**WHAT YOU SHOULD DO:**
Look through the lines below and copy each one that includes "arrow".

= = = = =

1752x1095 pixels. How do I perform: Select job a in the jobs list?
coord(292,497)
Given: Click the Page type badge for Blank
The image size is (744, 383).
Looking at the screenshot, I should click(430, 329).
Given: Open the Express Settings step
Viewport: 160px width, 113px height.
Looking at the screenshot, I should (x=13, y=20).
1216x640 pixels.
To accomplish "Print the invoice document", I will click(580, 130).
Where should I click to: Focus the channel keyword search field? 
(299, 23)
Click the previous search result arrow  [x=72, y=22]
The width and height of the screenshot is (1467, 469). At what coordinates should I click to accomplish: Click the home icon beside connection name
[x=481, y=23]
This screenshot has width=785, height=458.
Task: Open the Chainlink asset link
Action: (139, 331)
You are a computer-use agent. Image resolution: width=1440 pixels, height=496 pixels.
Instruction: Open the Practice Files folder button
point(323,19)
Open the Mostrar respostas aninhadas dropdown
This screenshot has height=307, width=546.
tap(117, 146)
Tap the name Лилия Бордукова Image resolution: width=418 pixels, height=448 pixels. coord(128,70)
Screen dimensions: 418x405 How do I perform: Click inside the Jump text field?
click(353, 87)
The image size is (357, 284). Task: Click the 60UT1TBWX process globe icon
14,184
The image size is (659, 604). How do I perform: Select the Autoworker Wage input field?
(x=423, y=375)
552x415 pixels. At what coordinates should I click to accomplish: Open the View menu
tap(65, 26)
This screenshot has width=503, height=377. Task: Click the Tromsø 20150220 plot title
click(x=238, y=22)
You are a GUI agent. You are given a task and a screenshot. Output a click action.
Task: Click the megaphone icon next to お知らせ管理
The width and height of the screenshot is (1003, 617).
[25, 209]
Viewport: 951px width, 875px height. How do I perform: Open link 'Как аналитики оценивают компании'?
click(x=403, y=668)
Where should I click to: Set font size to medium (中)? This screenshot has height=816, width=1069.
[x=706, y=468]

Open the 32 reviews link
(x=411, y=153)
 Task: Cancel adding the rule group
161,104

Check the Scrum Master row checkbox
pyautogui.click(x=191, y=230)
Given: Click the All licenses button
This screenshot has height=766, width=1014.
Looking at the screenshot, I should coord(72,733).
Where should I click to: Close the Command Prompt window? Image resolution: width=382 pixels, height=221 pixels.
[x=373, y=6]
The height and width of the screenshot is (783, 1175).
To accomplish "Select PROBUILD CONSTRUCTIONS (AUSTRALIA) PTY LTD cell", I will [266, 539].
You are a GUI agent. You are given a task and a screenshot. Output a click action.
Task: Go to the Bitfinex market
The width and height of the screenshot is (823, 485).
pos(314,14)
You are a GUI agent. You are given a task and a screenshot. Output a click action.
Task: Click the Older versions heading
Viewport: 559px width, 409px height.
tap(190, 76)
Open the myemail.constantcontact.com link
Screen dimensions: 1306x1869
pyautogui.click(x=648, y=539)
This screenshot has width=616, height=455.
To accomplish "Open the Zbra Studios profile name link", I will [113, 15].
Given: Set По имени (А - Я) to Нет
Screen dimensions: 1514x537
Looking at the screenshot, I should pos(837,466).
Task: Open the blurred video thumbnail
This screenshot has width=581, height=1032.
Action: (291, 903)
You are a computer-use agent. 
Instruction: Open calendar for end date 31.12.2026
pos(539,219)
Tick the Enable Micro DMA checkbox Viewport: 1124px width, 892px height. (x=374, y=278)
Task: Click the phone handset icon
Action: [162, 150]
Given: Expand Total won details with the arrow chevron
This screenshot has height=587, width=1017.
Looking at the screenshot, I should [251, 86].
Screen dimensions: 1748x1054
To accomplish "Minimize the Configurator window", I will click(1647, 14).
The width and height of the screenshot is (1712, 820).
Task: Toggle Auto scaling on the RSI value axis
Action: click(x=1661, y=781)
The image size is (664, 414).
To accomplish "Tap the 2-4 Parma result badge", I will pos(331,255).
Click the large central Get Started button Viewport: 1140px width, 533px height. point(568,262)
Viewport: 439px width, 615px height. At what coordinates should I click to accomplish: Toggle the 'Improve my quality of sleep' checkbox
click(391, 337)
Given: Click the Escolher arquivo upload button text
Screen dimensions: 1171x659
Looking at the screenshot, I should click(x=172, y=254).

= = = = =

**THE COMPLETED TASK:**
Click the previous search result arrow  [x=72, y=22]
Given: Expand Total won details with the arrow chevron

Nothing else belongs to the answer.